> **Work to be completed**:
Your task is to restate exactly the lines from the one holding "Open the store profile avatar icon" to the end of the entries below, inclusive.

> **Records shown**:

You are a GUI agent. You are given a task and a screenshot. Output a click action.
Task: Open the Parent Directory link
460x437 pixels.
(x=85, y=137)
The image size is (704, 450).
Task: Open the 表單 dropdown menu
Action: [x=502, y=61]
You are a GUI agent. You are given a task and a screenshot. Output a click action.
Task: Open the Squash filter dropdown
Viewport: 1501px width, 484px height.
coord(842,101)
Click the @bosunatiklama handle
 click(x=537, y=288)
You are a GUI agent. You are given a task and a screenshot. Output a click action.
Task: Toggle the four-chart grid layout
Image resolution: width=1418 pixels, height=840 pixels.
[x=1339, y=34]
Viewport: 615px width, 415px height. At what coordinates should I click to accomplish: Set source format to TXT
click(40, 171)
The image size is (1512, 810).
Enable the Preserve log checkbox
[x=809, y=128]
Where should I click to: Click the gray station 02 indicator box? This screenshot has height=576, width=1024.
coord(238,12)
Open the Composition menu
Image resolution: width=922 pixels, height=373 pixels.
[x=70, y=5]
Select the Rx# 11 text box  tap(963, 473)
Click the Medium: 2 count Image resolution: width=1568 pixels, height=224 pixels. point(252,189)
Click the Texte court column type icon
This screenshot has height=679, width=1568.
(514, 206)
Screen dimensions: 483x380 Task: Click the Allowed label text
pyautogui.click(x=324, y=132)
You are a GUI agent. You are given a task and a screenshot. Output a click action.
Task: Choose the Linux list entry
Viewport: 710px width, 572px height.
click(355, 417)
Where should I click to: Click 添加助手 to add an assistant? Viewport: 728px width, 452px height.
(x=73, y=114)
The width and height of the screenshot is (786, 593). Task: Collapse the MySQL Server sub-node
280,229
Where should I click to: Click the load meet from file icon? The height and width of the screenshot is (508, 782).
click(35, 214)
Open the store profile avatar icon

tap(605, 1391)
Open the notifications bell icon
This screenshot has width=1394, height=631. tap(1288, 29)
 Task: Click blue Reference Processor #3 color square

> **Task output**:
Open the store profile avatar icon

tap(605, 1391)
Open the notifications bell icon
This screenshot has width=1394, height=631. tap(1288, 29)
 Task: Click blue Reference Processor #3 color square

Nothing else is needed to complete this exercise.